Bislang, so beklagen die Europaparlamentarier, stoße man in Deutschland bei dem Thema auf Granit. Verwiesen wurde auf den Aufruf des Deutschen Frauenrates an die honorige Führungscrew des Fußball-Bundes, sich an der Kampagne »Rote Karte gegen Zwangsprostitution« zu beteiligen; die Frankfurter Herren winkten dankend ab. Und ein Rundbrief des Frauenrates an die Spieler sei einzig vom querdenkenden Torhüter Jens Lehmann beantwortet worden.

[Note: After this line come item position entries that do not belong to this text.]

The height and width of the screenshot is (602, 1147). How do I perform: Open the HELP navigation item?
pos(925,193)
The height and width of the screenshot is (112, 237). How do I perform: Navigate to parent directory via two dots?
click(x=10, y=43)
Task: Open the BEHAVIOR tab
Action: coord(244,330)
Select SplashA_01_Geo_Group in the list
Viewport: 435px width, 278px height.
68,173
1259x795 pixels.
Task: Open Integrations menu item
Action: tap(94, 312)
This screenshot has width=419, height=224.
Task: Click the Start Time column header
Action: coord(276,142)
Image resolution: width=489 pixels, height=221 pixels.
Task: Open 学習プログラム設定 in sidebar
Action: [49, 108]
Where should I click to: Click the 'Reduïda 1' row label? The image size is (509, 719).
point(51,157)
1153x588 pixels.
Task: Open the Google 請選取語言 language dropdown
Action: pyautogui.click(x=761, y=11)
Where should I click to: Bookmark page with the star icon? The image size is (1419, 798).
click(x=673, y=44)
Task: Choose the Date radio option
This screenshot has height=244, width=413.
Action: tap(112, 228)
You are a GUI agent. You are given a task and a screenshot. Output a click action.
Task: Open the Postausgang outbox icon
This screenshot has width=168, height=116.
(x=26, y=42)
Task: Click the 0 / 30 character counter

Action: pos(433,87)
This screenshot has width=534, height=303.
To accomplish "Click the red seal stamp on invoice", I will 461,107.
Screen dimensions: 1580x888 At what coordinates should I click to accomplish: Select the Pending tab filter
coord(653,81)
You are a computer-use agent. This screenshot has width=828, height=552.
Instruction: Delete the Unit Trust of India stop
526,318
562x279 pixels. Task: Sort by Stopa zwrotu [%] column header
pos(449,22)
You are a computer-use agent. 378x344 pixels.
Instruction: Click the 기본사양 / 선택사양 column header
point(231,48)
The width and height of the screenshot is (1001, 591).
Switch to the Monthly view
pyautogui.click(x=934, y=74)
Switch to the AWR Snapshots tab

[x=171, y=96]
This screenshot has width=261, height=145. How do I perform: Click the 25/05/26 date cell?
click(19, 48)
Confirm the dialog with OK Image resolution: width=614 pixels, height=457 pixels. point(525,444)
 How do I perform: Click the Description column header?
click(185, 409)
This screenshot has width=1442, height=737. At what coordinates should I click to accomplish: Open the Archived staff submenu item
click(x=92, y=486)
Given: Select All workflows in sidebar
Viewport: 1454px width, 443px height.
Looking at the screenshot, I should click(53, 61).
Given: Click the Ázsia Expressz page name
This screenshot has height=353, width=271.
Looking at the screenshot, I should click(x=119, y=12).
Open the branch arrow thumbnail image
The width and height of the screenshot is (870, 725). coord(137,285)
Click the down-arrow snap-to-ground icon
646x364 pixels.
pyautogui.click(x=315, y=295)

Die EU-Abgeordnete der Linkspartei, Feleknas Uca, erklärte, im Sport werde immer auf Fairness Wert gelegt – wenn aber pünktlich zur Weltmeisterschaft den Fußballfans »WM-Bordelle« wie in Berlin angeboten werden, »werde ich ganz schnell zum Spielverderber«. Man müsse jenen, die nichts gegen die öffentliche Zwangsprostitution tun wollen, die »Rote Karte« zeigen. Kollegin Christa Prets schlug vor, unter dem Slogan »fair play, fair sex« sollten Telefon-Hotlines geschaltet werden, wo sich Opfer aber auch Freier anonym melden können, um Menschenhandel zur Anzeige zu bringen.

Der Bericht des Europaparlamentes zählt den Menschenhandel mit Frauen und Kindern zu den sich am schnellsten ausbreitenden Straftaten im Rahmen des organisierten Verbrechens in der EU. Dies sei nichts anderes als moderne Sklaverei, machte Christa Prets deutlich. Als Ziel definierte das Parlament, die Zahl der Betroffenen in den nächsten zehn Jahren annährend zu halbieren. Außerdem sei es nun höchste Zeit, »deutliche und konkrete Ziele zu definieren«. Nach Angaben der Abgeordneten werden jedes Jahr zwischen 800 000 und vier Millionen Menschen Opfer des weltweiten Menschenhandels, 300 000 von ihnen lebten in der Europäischen Union. 80 Prozent der Betroffenen seien weiblich und bis zu 50 Prozent minderjährig. Vor allem die Zahl der jungen männlichen Opfer nehme immer mehr zu.